かなり続きが気になる展開だが、次の話が掲載されるのは5月14日予定。この知らせに読者から、《漫画家さんは超ハードワークだと思うし、休める時には休んでいいと思うから、休載はいいと思います》《書き込み量を考えたら当然だと思うし、無理してハンターハンターみたいになるのは勘弁》《GWと掲載サイクルの絡みで2週休載するタイミングでこの展開をもってくるの、30年くらい前の「わかってて読者を焦らしてくるジャンプ漫画感」がすごくて、心が小学生になっちゃった》《めちゃいい所で2週休載でえーんってなったけど、GWだもんね…という納得して、なるほどいい世の中になったもんだと思った》といった納得の声があがっている。
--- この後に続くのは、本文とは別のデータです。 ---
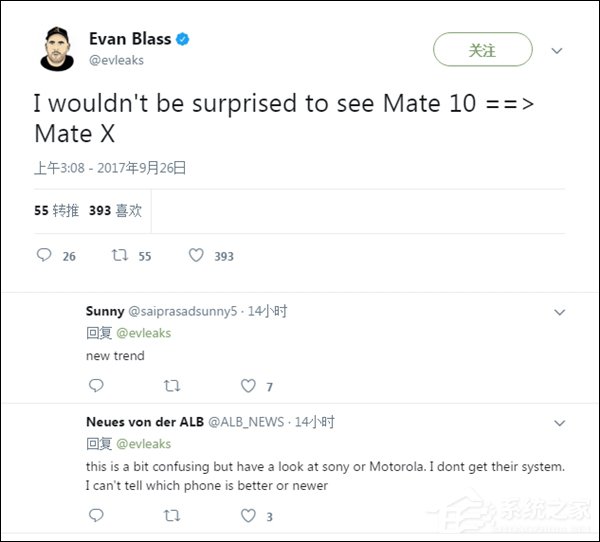Open dropdown arrow beside the 关注 button
This screenshot has width=600, height=542.
[557, 50]
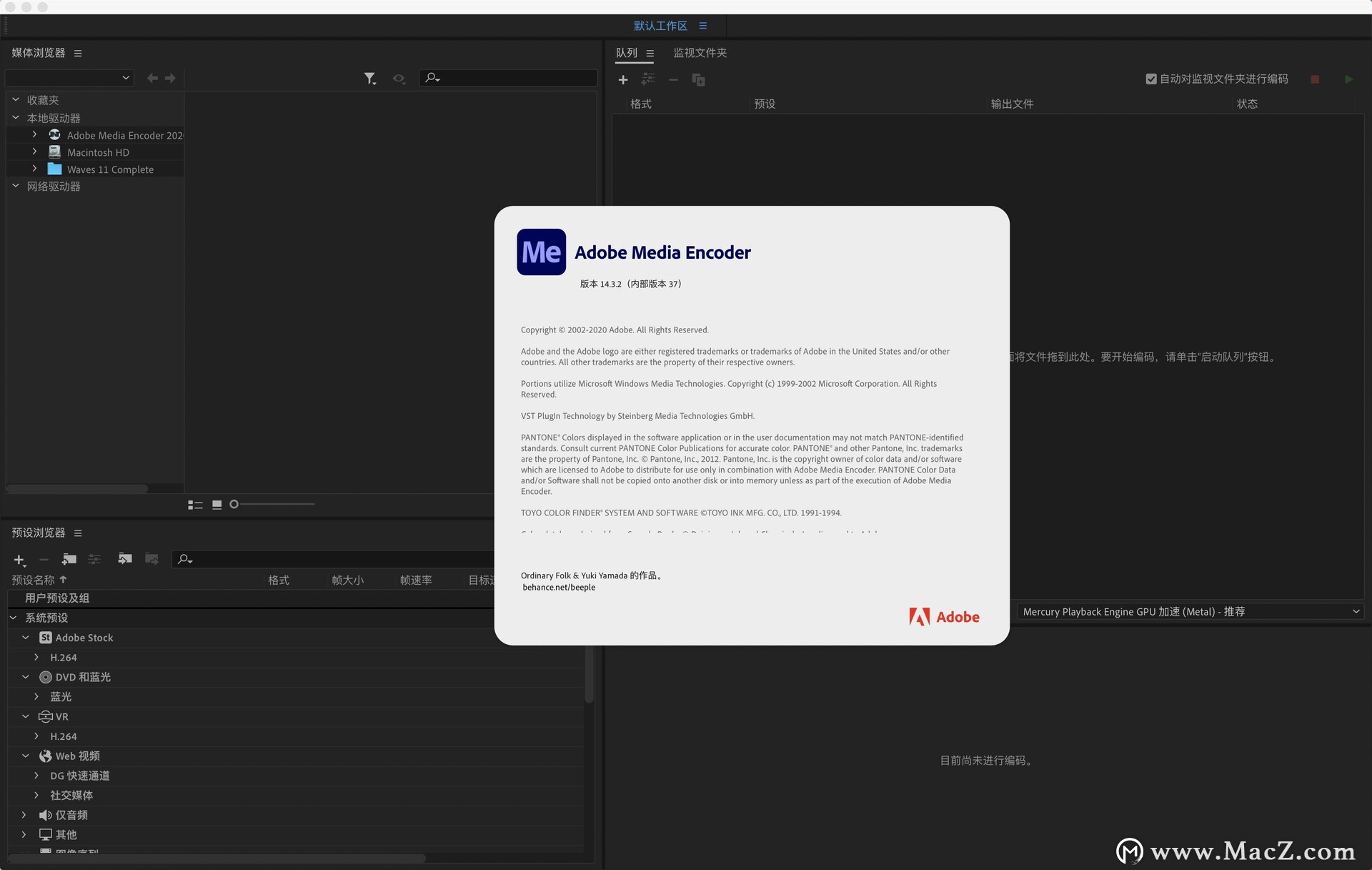This screenshot has height=870, width=1372.
Task: Click the New Preset Group folder icon
Action: coord(69,560)
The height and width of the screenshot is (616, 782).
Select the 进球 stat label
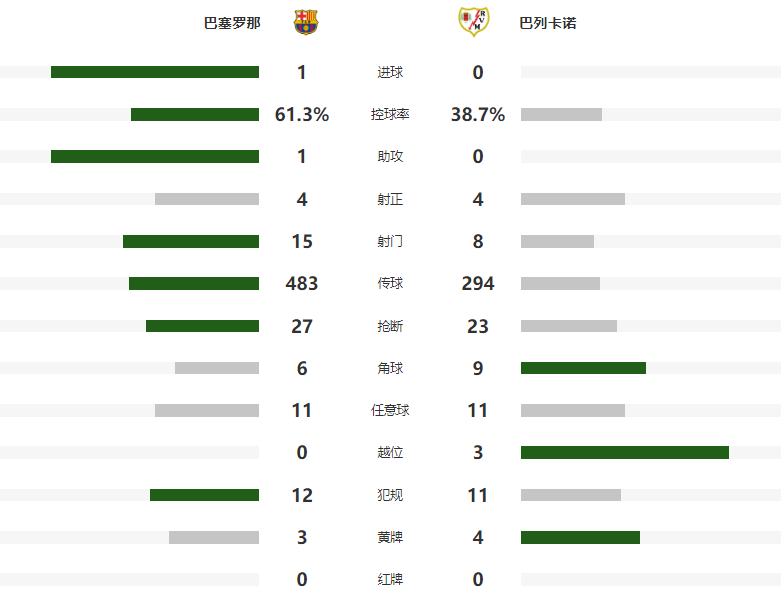pyautogui.click(x=390, y=72)
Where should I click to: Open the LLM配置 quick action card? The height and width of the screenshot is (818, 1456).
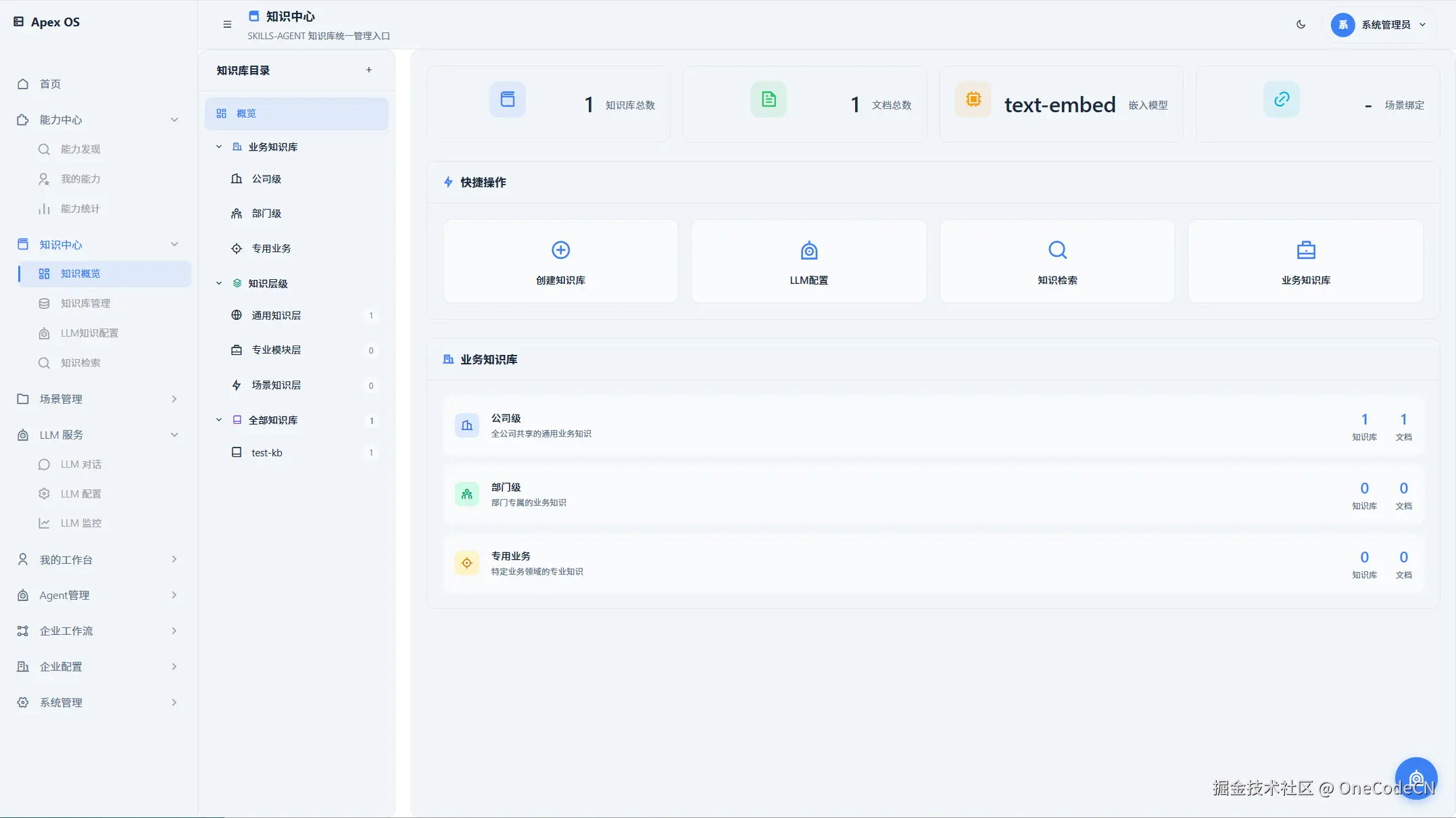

しかし一方で、一部の漫画ファンからは《引き伸ばしえぐいよな》《ジャンプラ勢いある!とか言われてるけど、休載と話の進まなさは月刊以下》《本誌が基本毎週載ってることのスゴさを再確認できるわな》《休載でもランクインさせるバカ信者が甘やかすからや》といった厳しい声も。

『怪獣8号』は連載当初、毎週金曜日に更新されていたが、昨年8月ごろから〝描き溜めが無くなった〟という理由で、3話描いて休載する流れができていた。現在、働き方改革の波は、漫画業界にも波及しているのだろう。体調不良を理由に、雑誌が発売間近でも休載を発表するケースが目立ってきたように思える。

元来、どんなに売れっ子であろうとも(売れっ子で多忙だからこそかもしれないが)漫画家の寿命は短く、手塚治虫、藤子・F・不二雄、石ノ森章太郎は全員60歳ごろで亡くなっている。また、20代で亡くなる著名作家もおり、その過酷な現場は近年も問題視されてきた。

しかし一方で、93歳で亡くなった水木しげるや、現在87歳の藤子不二雄A、84歳のさいとう・たかをといったレジェンド作家も、一部だが存在する。要は自分のペースに合わせた制作が大事ということなのだろう。

人々を楽しませてくれる漫画家たちには、健康第一で面白い作品を届けてもらいたいものだ。